**EXERCISE DATA:**
- Opening Delimiter -

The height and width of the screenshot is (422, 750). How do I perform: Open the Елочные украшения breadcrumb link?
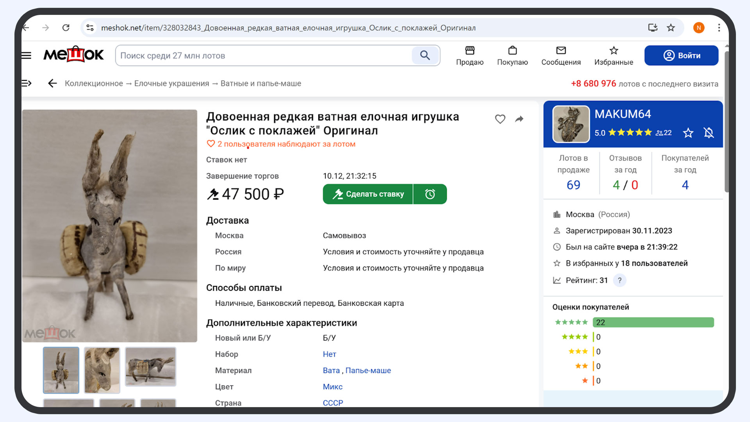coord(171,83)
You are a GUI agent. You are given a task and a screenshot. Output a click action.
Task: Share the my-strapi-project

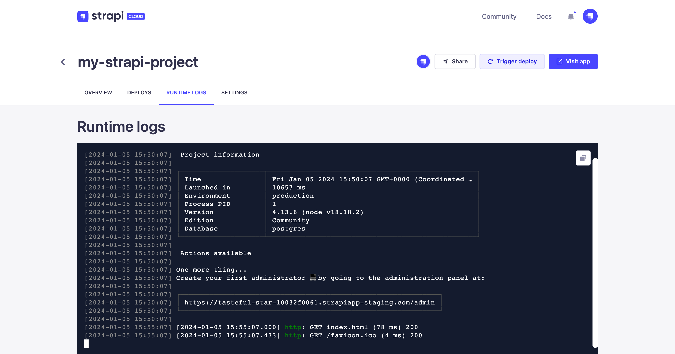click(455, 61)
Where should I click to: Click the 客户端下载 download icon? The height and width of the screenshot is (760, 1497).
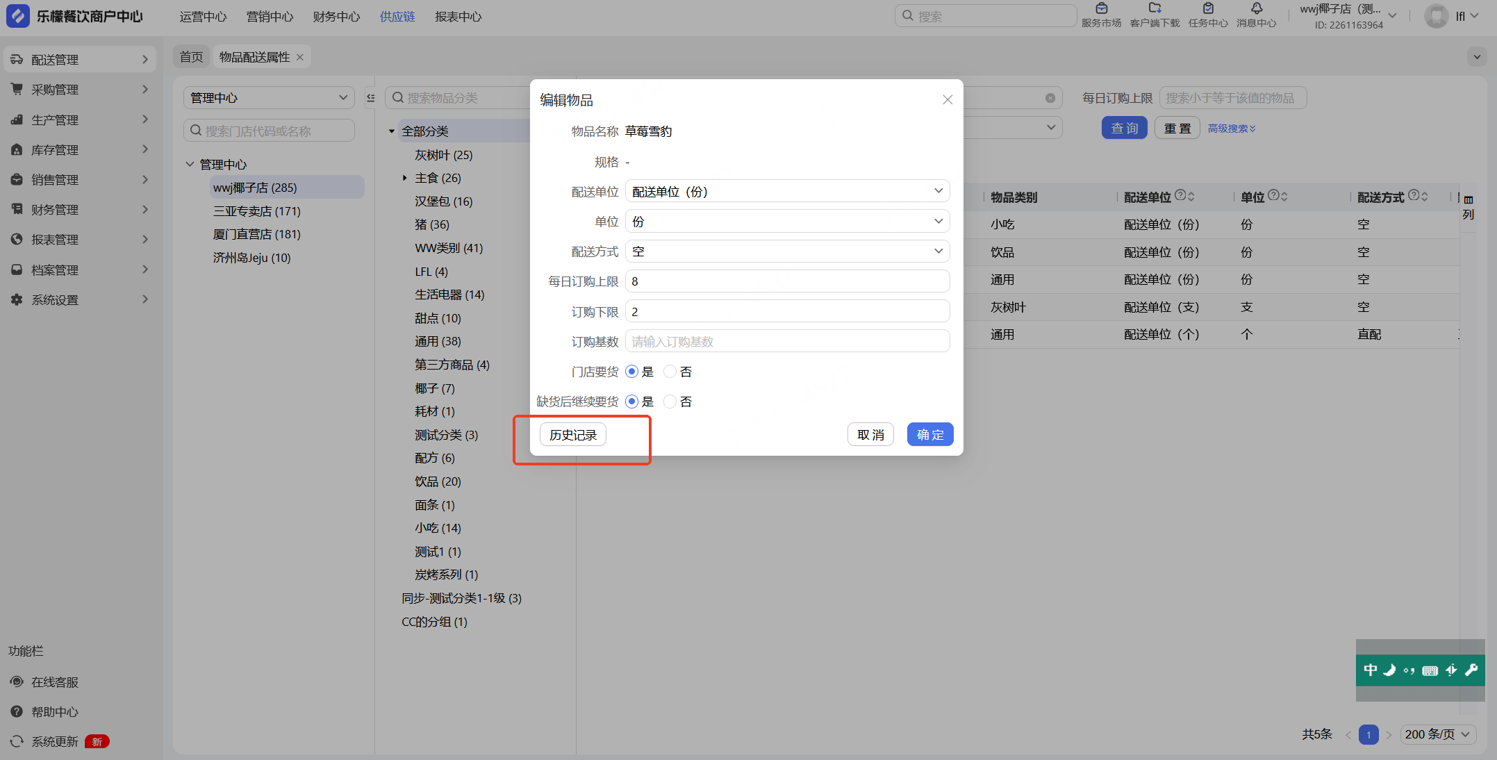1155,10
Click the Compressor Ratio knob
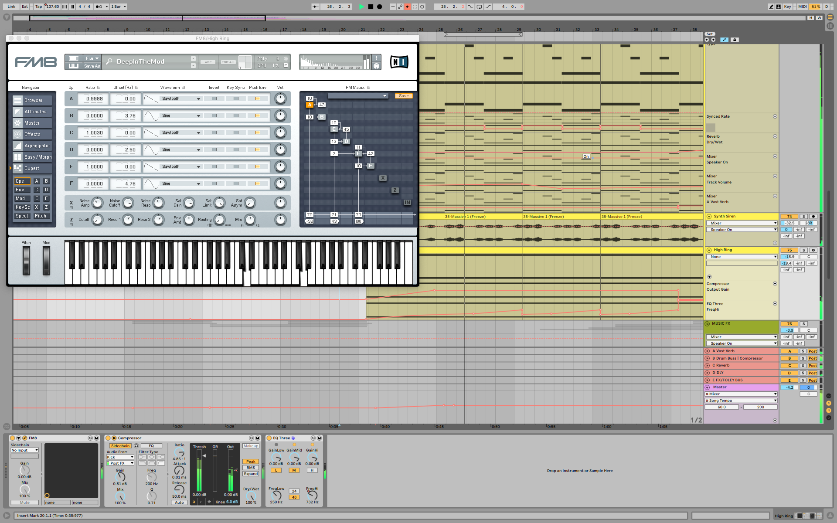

- Closing Delimiter -
- Opening Delimiter -

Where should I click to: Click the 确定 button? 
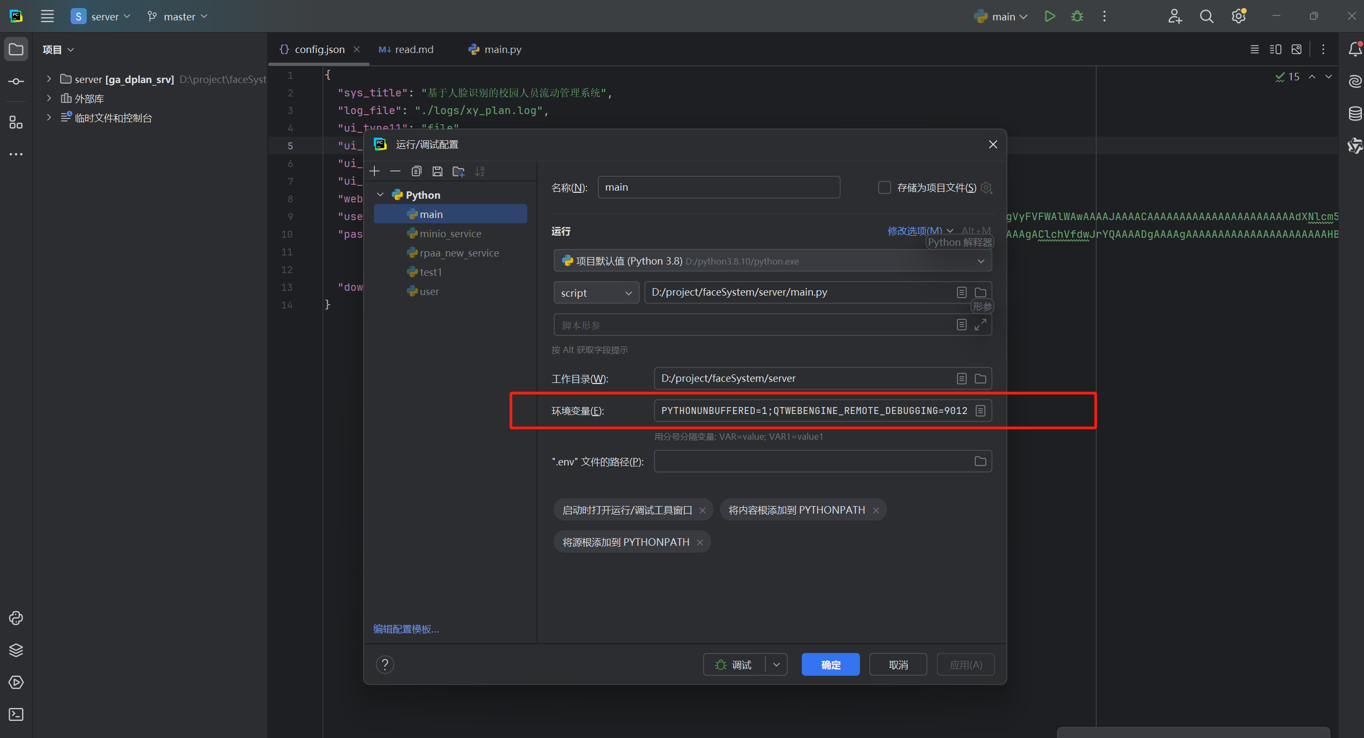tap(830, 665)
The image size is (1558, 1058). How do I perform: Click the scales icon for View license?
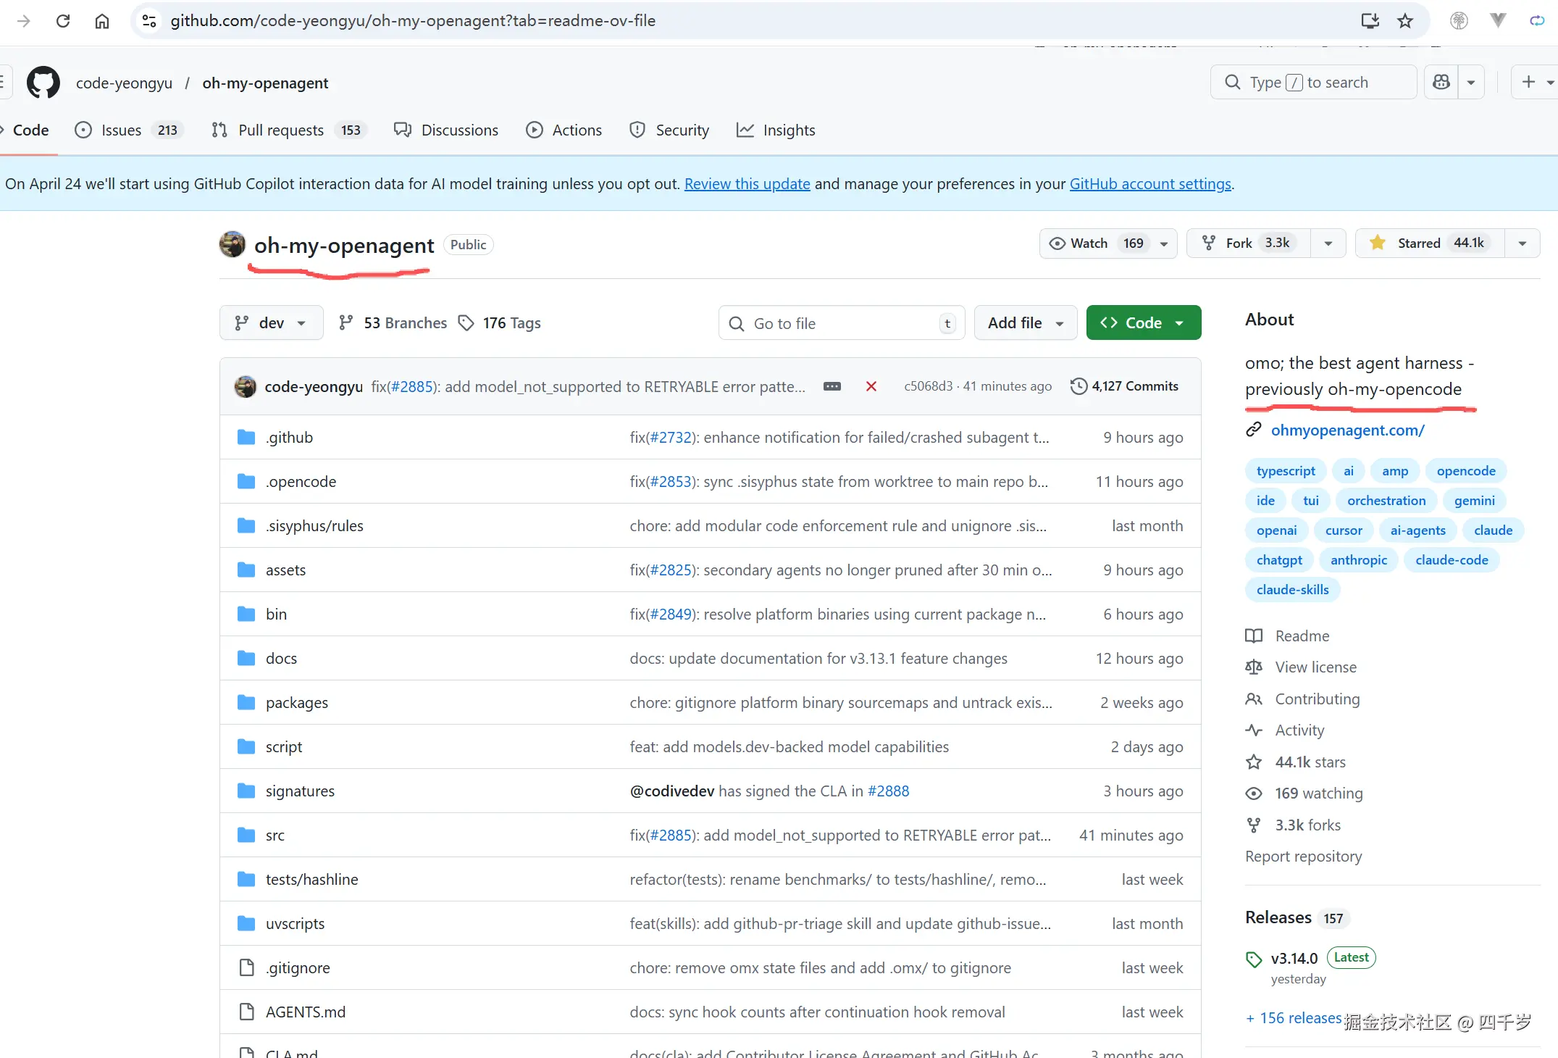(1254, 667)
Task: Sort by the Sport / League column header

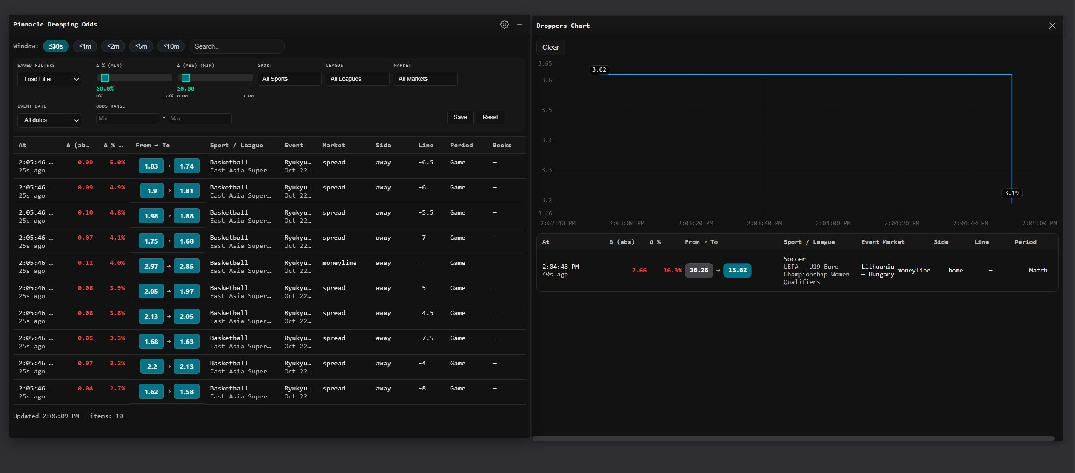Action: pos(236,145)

- Closing Delimiter -

**INSTRUCTIONS FOR THE TASK:**
Your reply should consist solely of the lines above from the line containing "The height and width of the screenshot is (422, 750)." up to and including the line containing "Click the Compressor Ratio knob", reproduced exactly, minus the pictures.

**WRITTEN REPLY:**
The height and width of the screenshot is (422, 750). How do I perform: Open the Елочные украшения breadcrumb link?
coord(171,83)
You are a GUI agent. You are given a task and a screenshot. Output a click action.
Task: Share the my-strapi-project

click(455, 61)
Where should I click to: Click the 客户端下载 download icon? The height and width of the screenshot is (760, 1497).
1155,10
Click the Compressor Ratio knob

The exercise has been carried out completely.